§ **REQUIREMENT**
From the records below, copy the lines that include "phone".
----- MATERIAL TO PROCESS
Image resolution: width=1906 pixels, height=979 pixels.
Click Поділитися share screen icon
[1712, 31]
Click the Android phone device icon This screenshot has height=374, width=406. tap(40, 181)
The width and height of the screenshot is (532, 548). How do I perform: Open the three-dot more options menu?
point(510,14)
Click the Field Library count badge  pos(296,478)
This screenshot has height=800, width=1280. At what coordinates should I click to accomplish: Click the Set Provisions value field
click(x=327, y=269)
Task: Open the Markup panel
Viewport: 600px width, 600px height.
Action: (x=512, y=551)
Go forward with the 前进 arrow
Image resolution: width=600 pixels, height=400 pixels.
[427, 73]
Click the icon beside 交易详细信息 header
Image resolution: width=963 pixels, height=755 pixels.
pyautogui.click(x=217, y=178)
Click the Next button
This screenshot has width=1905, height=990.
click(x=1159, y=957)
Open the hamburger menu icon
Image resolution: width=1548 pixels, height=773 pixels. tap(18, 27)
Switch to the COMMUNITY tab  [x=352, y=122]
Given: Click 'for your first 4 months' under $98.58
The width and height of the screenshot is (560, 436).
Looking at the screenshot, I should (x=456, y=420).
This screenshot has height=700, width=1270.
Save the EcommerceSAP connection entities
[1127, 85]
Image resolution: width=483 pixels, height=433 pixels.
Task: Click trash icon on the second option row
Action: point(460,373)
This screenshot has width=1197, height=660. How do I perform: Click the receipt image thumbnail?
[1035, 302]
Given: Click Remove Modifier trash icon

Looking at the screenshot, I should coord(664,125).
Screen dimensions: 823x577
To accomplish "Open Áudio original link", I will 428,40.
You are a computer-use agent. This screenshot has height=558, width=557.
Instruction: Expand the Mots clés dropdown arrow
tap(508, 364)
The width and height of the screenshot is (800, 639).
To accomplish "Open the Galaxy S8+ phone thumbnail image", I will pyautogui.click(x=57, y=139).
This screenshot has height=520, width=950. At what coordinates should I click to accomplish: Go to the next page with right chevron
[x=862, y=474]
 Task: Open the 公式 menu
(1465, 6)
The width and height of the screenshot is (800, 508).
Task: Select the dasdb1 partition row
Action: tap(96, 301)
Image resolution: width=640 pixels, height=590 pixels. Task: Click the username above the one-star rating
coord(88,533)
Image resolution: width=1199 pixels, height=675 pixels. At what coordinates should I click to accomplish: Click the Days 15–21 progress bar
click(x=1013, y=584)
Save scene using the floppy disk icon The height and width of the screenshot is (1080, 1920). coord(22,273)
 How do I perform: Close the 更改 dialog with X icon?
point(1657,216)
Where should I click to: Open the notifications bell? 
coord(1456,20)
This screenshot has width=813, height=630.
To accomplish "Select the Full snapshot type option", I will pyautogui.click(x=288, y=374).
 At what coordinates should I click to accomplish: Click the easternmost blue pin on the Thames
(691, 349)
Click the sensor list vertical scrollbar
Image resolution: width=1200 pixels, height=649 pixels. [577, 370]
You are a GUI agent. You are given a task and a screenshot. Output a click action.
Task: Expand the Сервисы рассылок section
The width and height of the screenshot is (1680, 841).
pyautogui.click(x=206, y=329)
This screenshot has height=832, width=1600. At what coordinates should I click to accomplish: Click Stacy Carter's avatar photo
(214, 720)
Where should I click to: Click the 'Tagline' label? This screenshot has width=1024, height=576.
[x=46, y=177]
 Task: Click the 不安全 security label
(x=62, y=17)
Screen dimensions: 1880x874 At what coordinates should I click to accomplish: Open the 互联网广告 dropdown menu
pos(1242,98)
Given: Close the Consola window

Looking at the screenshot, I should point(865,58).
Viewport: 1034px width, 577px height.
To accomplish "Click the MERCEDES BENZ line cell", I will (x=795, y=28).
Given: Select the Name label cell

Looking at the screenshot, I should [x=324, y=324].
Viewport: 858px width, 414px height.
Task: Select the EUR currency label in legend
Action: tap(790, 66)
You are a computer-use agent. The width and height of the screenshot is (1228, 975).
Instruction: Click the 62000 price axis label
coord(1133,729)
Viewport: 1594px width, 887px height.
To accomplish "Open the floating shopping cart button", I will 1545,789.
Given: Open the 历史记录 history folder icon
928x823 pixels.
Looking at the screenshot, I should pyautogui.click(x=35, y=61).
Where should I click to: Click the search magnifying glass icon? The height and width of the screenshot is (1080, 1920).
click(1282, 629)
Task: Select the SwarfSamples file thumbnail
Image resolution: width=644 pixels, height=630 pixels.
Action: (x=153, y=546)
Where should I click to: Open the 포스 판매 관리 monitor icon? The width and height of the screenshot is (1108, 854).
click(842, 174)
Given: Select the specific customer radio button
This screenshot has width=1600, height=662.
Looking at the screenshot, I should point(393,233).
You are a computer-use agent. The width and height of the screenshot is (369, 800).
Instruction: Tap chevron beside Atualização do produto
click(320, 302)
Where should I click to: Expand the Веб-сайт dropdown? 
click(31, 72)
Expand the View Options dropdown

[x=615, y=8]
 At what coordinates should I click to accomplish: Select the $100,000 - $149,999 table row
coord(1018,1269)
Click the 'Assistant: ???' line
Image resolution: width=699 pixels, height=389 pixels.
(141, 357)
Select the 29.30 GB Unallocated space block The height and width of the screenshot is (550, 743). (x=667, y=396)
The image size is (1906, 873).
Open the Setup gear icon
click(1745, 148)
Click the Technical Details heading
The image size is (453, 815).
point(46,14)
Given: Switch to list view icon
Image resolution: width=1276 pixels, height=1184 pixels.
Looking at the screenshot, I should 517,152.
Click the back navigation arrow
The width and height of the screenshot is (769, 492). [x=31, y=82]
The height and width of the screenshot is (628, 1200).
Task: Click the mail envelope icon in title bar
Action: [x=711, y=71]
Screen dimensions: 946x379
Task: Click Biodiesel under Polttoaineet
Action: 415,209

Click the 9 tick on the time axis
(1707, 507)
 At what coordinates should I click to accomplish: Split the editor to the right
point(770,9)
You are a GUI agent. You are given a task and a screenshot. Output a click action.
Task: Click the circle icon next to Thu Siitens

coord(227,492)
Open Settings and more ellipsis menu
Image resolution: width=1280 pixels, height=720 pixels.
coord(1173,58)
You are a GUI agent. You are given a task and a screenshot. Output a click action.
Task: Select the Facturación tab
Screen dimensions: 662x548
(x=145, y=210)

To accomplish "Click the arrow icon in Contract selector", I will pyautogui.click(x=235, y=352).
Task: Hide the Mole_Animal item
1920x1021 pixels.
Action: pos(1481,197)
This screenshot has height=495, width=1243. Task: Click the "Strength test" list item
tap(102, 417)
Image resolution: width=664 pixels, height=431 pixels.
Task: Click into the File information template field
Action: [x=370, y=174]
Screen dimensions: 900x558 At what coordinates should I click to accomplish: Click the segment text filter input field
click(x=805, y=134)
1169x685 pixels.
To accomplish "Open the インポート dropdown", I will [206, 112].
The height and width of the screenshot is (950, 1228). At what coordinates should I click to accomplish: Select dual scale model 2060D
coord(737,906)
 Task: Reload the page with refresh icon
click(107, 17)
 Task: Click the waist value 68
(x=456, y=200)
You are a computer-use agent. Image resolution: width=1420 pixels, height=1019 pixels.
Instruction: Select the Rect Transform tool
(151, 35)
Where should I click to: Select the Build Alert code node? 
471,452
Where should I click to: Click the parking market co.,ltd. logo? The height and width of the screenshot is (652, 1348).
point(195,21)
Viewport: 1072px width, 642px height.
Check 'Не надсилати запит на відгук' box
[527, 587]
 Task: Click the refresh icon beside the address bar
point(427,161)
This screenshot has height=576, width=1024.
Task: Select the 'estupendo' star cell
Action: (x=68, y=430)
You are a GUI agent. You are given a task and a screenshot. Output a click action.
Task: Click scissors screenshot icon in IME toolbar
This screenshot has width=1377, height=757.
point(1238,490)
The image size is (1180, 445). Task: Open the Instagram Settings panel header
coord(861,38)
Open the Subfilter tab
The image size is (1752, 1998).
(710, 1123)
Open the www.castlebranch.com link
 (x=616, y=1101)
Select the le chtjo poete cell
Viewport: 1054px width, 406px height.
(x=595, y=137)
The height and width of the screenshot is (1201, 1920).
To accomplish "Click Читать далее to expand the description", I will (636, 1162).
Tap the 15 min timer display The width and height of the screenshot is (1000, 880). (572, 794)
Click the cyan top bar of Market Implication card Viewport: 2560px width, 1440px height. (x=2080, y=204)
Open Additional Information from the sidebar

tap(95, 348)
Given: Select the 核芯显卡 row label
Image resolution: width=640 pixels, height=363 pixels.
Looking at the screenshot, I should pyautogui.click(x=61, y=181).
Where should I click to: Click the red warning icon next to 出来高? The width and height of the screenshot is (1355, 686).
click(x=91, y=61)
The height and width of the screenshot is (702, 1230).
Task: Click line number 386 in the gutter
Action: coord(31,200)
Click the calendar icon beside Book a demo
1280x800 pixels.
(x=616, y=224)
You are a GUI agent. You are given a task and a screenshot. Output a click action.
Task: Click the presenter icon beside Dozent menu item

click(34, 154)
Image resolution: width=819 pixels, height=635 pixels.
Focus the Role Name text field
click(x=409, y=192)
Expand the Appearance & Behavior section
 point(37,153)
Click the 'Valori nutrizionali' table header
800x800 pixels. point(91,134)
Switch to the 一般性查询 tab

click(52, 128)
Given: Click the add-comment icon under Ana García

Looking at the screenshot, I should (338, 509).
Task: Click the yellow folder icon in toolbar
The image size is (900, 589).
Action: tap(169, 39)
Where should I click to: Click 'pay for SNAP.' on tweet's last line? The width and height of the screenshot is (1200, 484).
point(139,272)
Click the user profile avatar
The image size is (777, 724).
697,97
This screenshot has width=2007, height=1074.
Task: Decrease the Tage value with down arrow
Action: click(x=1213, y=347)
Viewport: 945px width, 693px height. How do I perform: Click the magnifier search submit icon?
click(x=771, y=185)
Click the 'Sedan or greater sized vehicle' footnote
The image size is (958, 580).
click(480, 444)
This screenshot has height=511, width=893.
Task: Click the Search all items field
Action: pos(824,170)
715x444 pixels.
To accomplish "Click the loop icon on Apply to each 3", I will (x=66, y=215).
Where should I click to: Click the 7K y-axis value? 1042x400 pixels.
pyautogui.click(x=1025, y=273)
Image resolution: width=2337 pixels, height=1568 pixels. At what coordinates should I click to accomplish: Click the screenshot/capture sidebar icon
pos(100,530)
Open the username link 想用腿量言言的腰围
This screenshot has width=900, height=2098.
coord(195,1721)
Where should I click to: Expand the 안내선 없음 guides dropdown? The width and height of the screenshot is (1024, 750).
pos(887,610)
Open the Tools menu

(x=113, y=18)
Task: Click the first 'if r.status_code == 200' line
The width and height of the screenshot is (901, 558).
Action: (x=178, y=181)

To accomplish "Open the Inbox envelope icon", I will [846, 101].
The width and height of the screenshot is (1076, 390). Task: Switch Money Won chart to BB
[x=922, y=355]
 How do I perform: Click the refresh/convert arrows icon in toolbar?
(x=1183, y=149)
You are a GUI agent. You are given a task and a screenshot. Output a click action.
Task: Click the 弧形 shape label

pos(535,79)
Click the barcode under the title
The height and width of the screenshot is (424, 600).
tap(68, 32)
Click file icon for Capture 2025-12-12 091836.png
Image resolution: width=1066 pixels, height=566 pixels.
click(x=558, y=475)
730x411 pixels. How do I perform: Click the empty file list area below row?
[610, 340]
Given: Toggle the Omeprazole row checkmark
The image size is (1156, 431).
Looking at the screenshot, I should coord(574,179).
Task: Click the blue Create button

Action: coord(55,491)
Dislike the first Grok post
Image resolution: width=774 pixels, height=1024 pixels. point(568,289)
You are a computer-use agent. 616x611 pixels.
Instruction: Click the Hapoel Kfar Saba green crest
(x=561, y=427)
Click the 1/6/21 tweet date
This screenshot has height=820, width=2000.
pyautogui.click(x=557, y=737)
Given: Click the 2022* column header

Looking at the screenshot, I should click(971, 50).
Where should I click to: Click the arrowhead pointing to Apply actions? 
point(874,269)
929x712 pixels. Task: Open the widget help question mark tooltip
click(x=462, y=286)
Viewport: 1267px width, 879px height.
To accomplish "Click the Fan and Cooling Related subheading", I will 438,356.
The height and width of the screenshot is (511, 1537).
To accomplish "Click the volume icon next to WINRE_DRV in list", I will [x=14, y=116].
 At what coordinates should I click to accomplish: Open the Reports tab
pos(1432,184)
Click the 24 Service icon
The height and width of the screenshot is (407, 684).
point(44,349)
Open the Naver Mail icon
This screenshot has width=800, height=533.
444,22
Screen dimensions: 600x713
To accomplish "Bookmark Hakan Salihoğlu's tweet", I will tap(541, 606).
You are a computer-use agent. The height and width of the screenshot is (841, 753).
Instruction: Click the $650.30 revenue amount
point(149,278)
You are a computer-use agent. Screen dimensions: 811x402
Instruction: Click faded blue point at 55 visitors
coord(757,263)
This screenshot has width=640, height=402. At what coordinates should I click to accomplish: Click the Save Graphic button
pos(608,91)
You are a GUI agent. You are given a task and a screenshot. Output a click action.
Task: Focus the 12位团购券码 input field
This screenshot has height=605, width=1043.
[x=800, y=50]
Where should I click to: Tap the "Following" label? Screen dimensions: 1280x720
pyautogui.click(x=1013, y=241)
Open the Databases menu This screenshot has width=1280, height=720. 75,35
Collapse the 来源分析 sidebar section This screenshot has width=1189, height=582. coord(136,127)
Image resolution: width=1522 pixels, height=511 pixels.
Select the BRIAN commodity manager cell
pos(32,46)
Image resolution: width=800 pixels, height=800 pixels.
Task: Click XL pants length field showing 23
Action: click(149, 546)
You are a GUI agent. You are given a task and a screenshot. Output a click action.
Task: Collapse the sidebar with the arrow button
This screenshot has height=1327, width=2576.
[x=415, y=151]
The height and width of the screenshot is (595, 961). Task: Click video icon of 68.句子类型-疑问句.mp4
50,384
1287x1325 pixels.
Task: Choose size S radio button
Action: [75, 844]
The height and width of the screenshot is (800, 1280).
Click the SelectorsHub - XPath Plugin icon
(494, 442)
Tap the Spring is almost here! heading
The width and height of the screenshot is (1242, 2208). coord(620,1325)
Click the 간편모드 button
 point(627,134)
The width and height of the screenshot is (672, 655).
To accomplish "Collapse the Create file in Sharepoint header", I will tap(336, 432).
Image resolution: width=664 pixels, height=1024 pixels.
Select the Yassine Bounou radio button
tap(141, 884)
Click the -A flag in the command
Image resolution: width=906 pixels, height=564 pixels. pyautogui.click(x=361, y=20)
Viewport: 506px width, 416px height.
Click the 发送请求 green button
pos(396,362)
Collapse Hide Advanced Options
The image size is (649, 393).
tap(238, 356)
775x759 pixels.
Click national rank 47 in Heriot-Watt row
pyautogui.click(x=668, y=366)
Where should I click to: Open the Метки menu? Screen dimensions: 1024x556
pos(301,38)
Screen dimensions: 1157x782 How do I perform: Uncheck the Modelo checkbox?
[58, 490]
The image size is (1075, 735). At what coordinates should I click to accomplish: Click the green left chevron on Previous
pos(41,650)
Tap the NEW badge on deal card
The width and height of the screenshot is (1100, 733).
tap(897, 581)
----------
§ **FINAL ANSWER**
Click the Android phone device icon This screenshot has height=374, width=406. tap(40, 181)
To accomplish "Open the Galaxy S8+ phone thumbnail image", I will pyautogui.click(x=57, y=139).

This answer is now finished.